→ **Your goal**: Copy out the records below exactly as they appear.

→ **The input**:
___

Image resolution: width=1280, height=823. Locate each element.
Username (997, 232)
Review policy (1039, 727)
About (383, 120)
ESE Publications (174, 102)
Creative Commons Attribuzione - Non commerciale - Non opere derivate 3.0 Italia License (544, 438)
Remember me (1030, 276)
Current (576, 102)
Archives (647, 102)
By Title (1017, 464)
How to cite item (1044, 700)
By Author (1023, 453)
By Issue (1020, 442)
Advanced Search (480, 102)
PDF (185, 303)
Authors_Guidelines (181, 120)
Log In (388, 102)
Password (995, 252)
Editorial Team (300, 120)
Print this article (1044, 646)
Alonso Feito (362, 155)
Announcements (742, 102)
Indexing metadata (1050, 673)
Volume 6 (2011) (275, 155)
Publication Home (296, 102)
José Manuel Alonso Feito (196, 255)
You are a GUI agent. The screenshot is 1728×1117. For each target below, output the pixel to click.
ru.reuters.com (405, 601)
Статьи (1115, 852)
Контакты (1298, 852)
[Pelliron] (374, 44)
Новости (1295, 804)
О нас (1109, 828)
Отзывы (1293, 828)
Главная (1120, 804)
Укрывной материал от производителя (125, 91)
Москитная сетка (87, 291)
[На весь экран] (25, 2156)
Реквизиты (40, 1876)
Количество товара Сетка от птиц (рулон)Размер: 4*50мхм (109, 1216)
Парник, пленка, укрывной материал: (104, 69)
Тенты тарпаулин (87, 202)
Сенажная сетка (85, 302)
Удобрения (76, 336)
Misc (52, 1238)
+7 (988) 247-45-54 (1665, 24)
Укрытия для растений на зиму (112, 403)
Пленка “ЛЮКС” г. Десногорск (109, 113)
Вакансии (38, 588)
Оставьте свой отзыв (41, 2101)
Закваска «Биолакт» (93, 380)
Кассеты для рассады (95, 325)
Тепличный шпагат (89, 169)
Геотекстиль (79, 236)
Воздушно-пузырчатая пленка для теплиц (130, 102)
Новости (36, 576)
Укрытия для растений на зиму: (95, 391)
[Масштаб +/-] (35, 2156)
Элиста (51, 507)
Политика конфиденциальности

___

→ **Answer to this problem**:
Image resolution: width=1280, height=823. Locate each element.
Username (997, 232)
Review policy (1039, 727)
About (383, 120)
ESE Publications (174, 102)
Creative Commons Attribuzione - Non commerciale - Non opere derivate 3.0 Italia License (544, 438)
Remember me (1030, 276)
Current (576, 102)
Archives (647, 102)
By Title (1017, 464)
How to cite item (1044, 700)
By Author (1023, 453)
By Issue (1020, 442)
Advanced Search (480, 102)
PDF (185, 303)
Authors_Guidelines (181, 120)
Log In (388, 102)
Password (995, 252)
Editorial Team (300, 120)
Print this article (1044, 646)
Alonso Feito (362, 155)
Announcements (742, 102)
Indexing metadata (1050, 673)
Volume 6 (2011) (275, 155)
Publication Home (296, 102)
José Manuel Alonso Feito (196, 255)
You are a GUI agent. The screenshot is 1728×1117. For each target below, output the pixel to click.
ru.reuters.com (405, 601)
Статьи (1115, 852)
Контакты (1298, 852)
[Pelliron] (374, 44)
Новости (1295, 804)
О нас (1109, 828)
Отзывы (1293, 828)
Главная (1120, 804)
Укрывной материал от производителя (125, 91)
Москитная сетка (87, 291)
[На весь экран] (25, 2156)
Реквизиты (40, 1876)
Количество товара Сетка от птиц (рулон)Размер: 4*50мхм (109, 1216)
Парник, пленка, укрывной материал: (104, 69)
Тенты тарпаулин (87, 202)
Сенажная сетка (85, 302)
Удобрения (76, 336)
Misc (52, 1238)
+7 (988) 247-45-54 (1665, 24)
Укрытия для растений на зиму (112, 403)
Пленка “ЛЮКС” г. Десногорск (109, 113)
Вакансии (38, 588)
Оставьте свой отзыв (41, 2101)
Закваска «Биолакт» (93, 380)
Кассеты для рассады (95, 325)
Тепличный шпагат (89, 169)
Геотекстиль (79, 236)
Воздушно-пузырчатая пленка для теплиц (130, 102)
Новости (36, 576)
Укрытия для растений на зиму: (95, 391)
[Масштаб +/-] (35, 2156)
Элиста (51, 507)
Политика конфиденциальности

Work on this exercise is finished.